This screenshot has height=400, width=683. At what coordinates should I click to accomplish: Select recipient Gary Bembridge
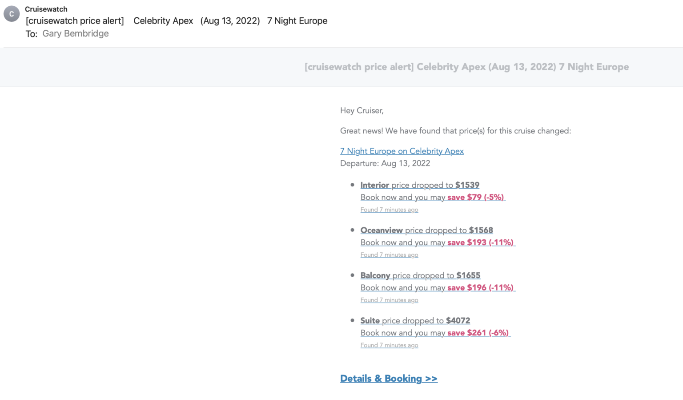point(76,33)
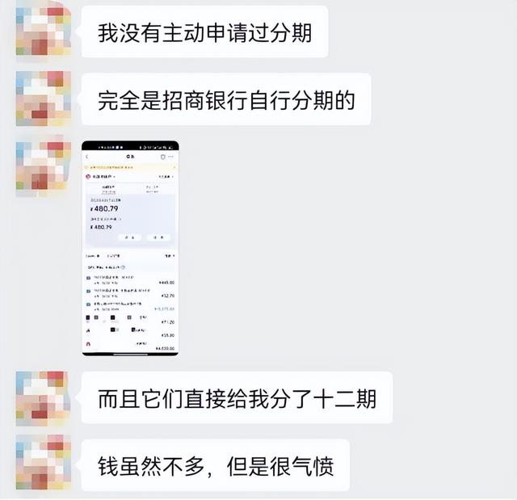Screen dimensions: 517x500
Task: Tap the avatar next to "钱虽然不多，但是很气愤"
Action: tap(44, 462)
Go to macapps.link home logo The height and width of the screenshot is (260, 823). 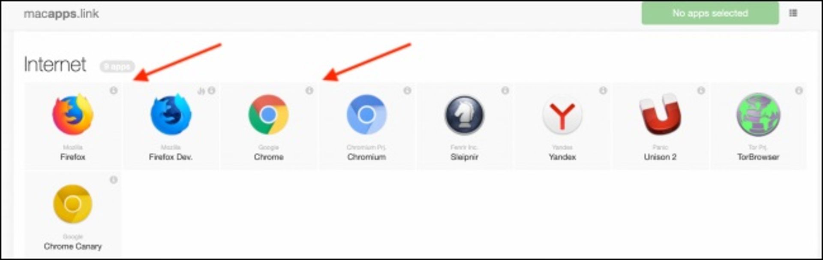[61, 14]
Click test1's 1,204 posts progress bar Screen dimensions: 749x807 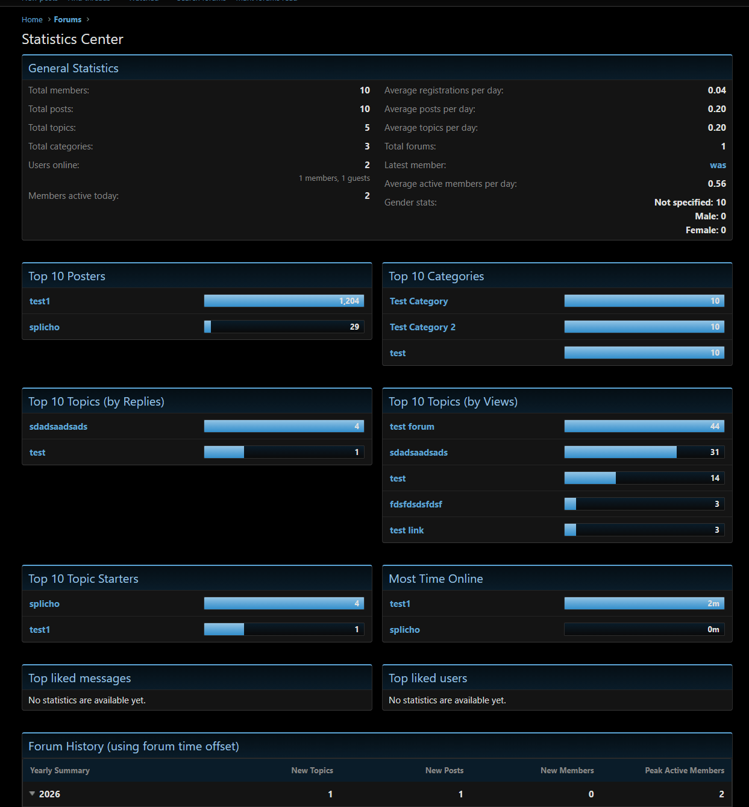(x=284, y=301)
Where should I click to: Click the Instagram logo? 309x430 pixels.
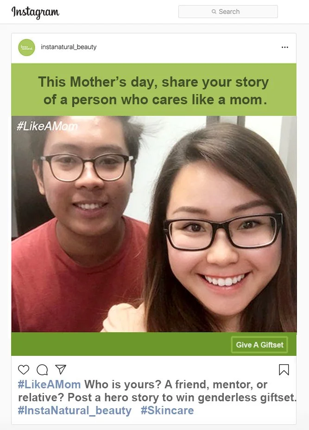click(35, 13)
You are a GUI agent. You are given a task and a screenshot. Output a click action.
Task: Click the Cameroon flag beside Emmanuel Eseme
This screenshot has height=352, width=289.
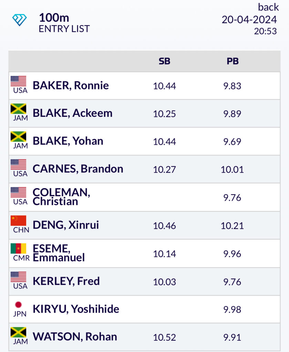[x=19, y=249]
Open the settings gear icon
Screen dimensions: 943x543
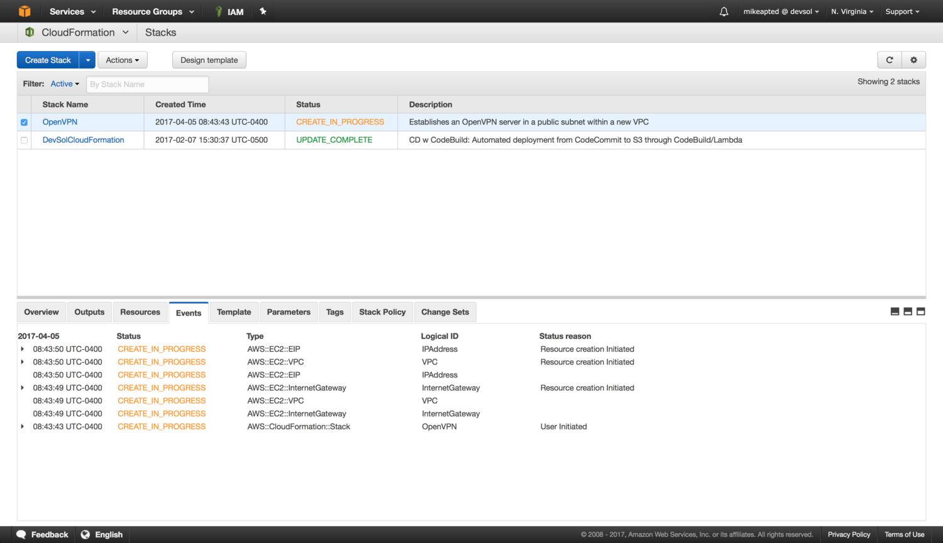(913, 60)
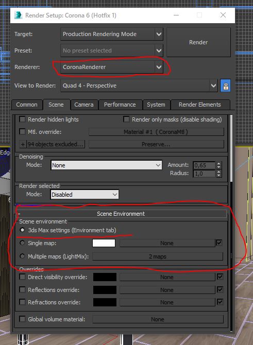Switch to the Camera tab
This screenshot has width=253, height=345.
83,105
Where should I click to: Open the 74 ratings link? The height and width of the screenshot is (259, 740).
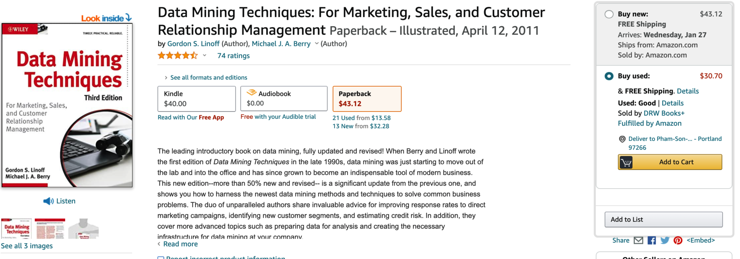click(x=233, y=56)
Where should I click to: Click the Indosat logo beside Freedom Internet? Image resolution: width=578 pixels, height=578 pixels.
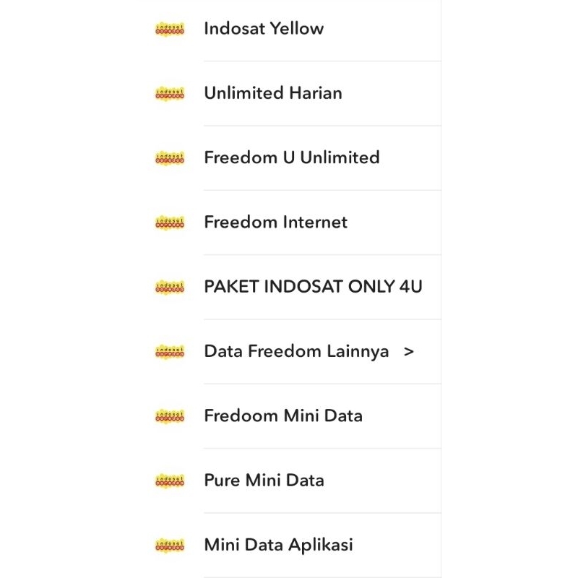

**Your task**:
From the line containing "Task: Click the" through the final line of the listing above, reproduce every line exactly, with no pictures.

**Solution**:
Task: Click the Cameroon flag beside Emmanuel Eseme
This screenshot has height=352, width=289.
[x=19, y=249]
Open the settings gear icon
Screen dimensions: 943x543
(913, 60)
Switch to the Camera tab
This screenshot has width=253, height=345.
83,105
Where should I click to: Open the 74 ratings link? The height and width of the screenshot is (259, 740).
click(x=233, y=56)
Where should I click to: Click the Indosat logo beside Freedom Internet? Image resolution: width=578 pixels, height=578 pixels.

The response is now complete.